======== Passage for review

If 2x + y + k - 0 is a focal chord of `y^(2) + 4x` = 0 then k =

To solve the problem, we need to find the value of \( k \) such that the line \( 2x + y + k = 0 \) is a focal chord of the parabola defined by the equation \( y^2 + 4x = 0 \). ### Step-by-step Solution: 1. **Identify the Parabola**: The given equation of the parabola is \( y^2 + 4x = 0 \). We can rewrite this as: \[ y^2 = -4x \] This shows that it is a parabola that opens to the left. 2. **Find the Focus of the Parabola**: The standard form of a parabola that opens to the left is \( y^2 = -4px \). Here, \( 4p = 4 \), so \( p = 1 \). The focus of this parabola is located at: \[ (-p, 0) = (-1, 0) \] 3. **Substitute the Focus into the Focal Chord Equation**: A focal chord passes through the focus of the parabola. The equation of the focal chord is given as: \[ 2x + y + k = 0 \] We will substitute the coordinates of the focus \((-1, 0)\) into this equation: \[ 2(-1) + 0 + k = 0 \] 4. **Solve for k**: Simplifying the equation: \[ -2 + k = 0 \] Adding 2 to both sides gives: \[ k = 2 \] 5. **Conclusion**: Thus, the value of \( k \) is: \[ \boxed{2} \]

================
======== Provided information

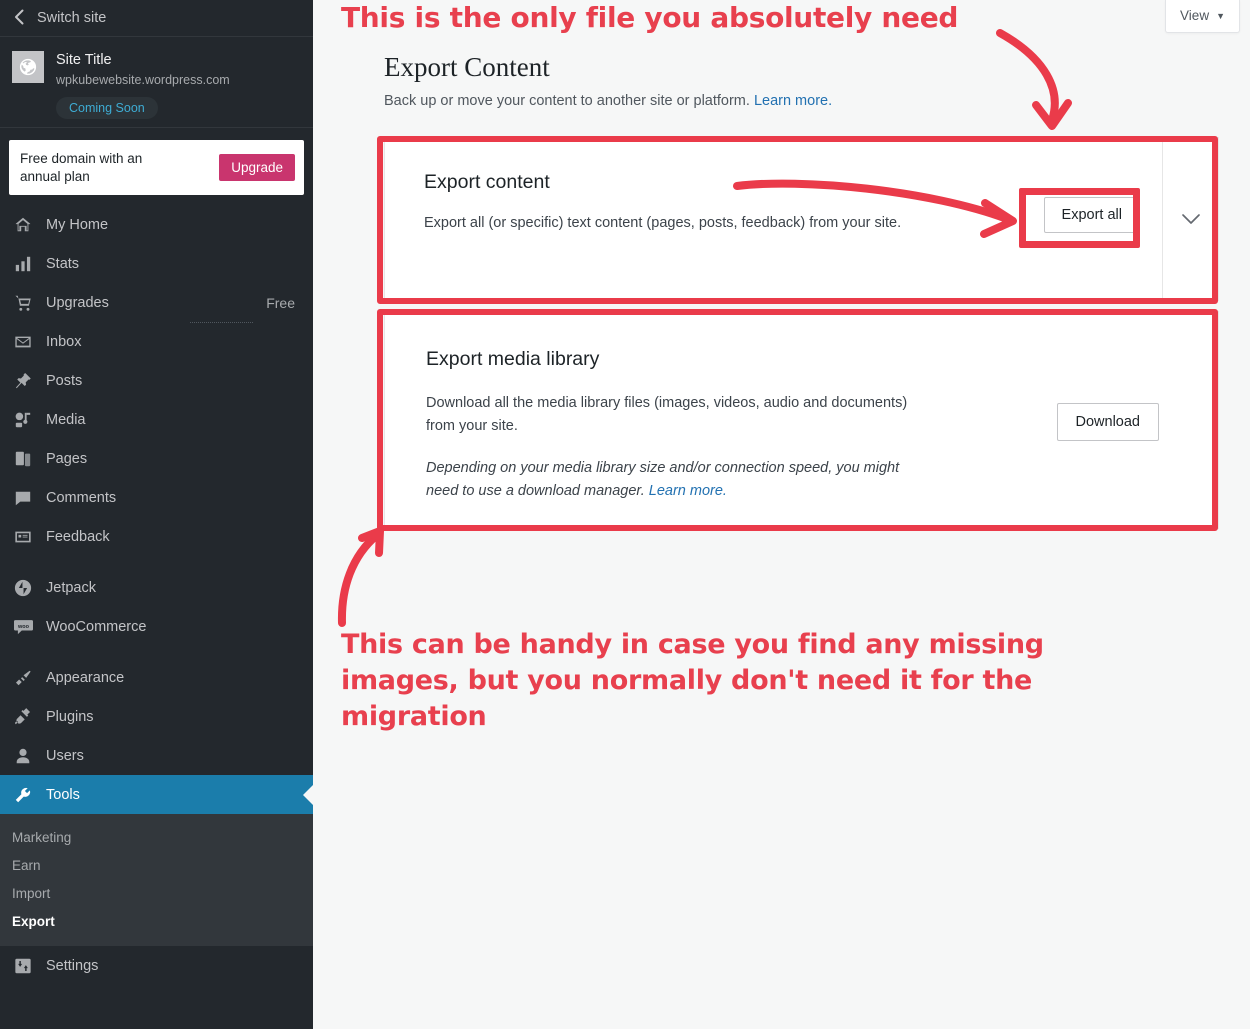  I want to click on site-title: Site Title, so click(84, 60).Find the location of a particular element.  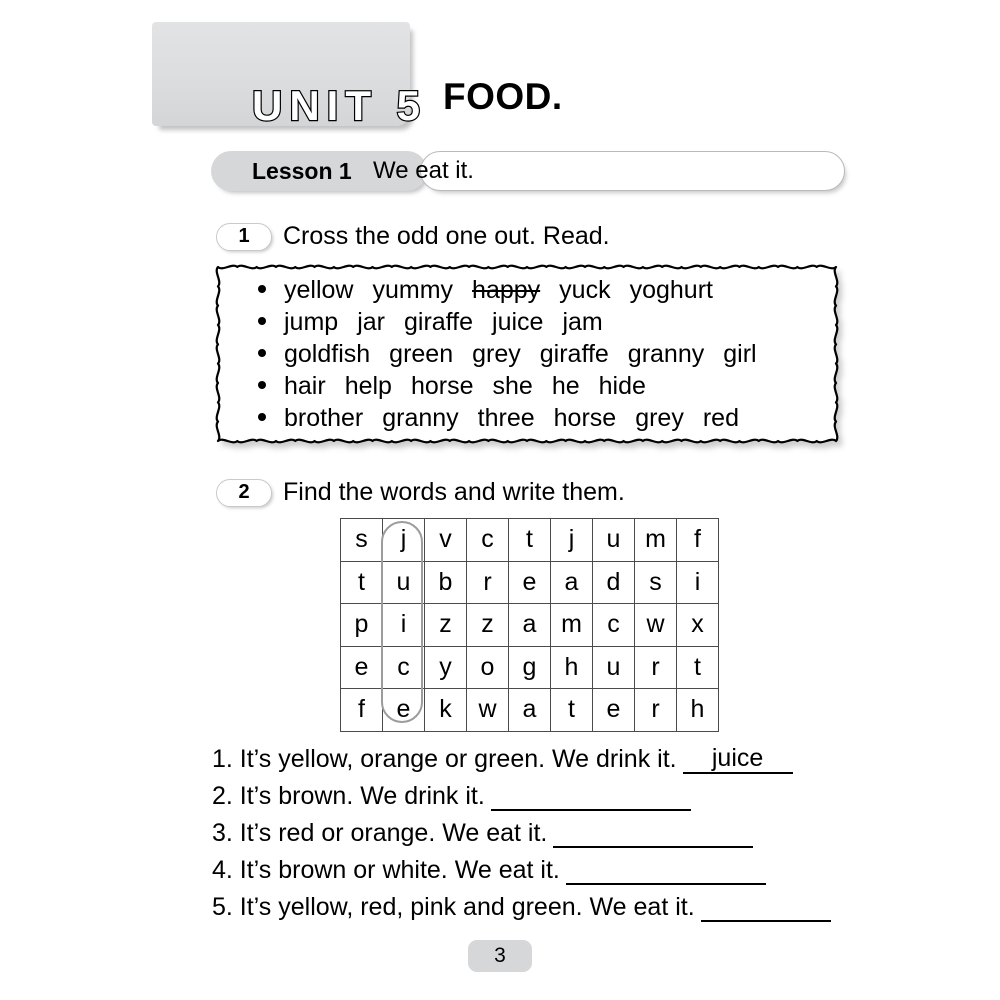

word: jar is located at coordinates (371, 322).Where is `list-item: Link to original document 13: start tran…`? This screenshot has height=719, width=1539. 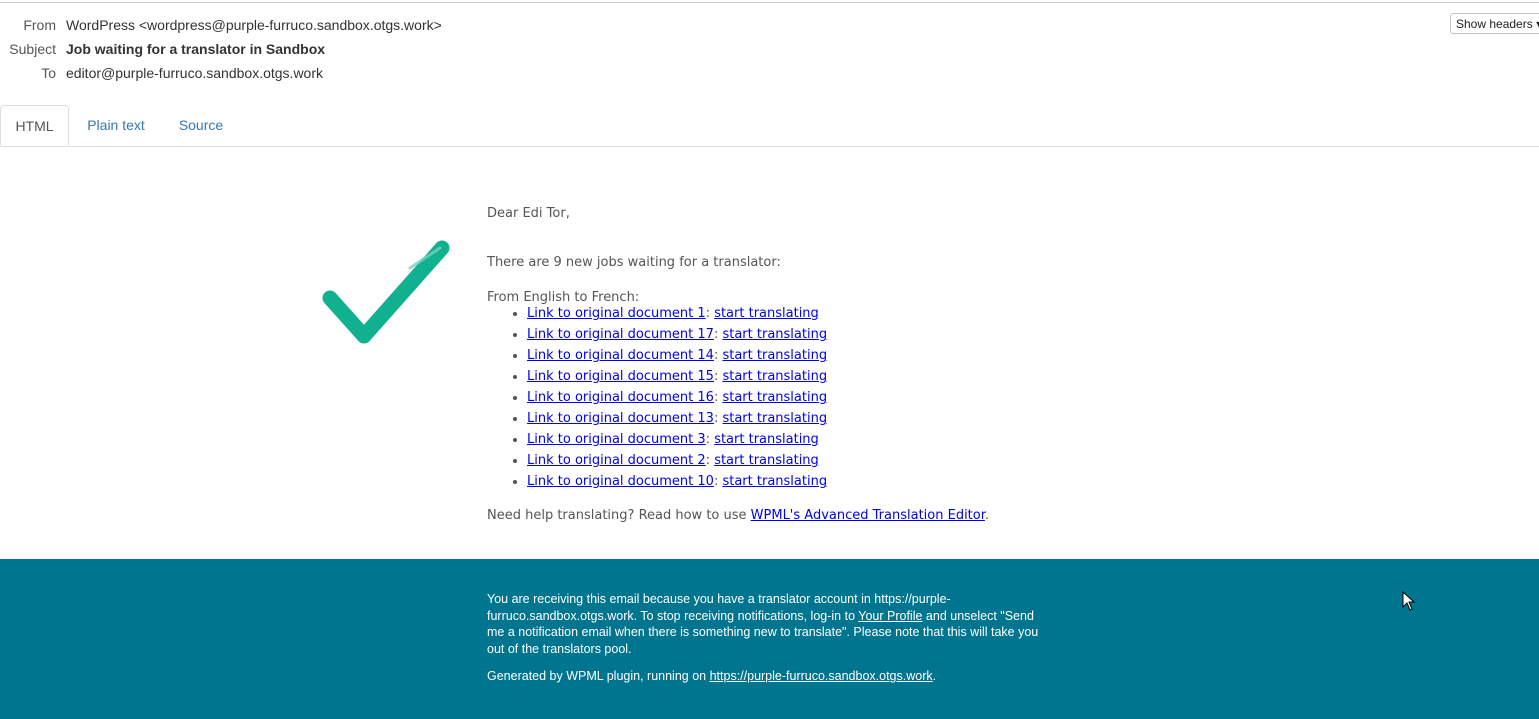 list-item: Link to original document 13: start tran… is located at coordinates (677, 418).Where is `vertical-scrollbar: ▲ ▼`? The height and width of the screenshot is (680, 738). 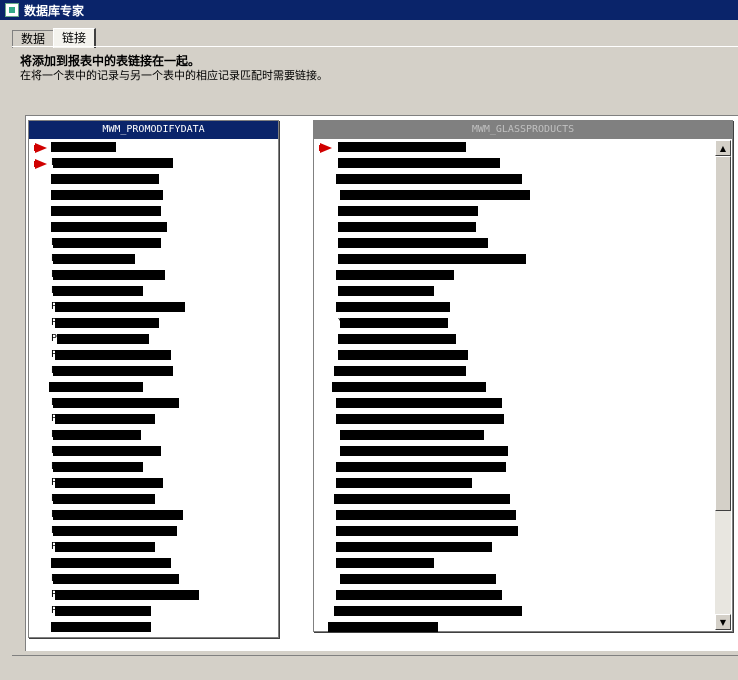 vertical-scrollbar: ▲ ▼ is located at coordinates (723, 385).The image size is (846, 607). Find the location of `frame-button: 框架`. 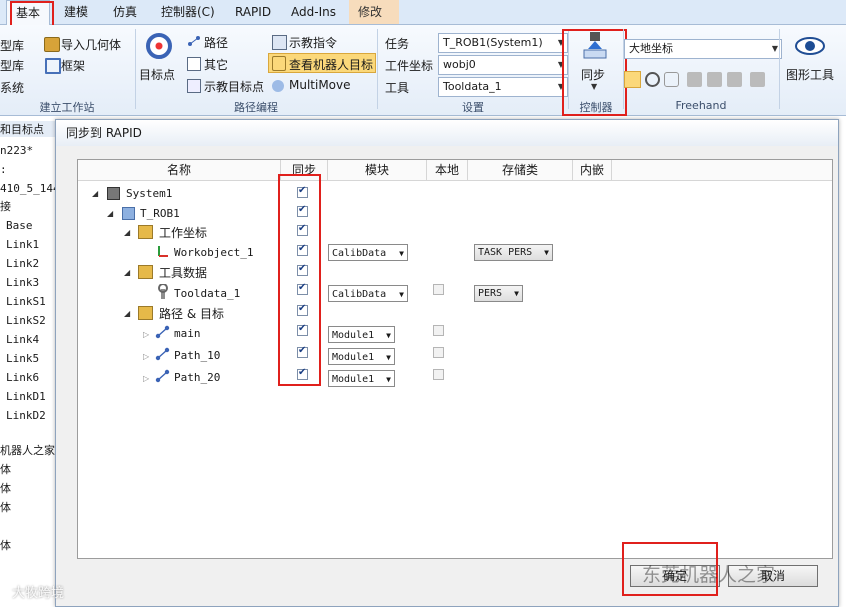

================

In the focal chord solution, at what point is the focus of the parabola located? The listing was taken from a separate source.

(-1, 0)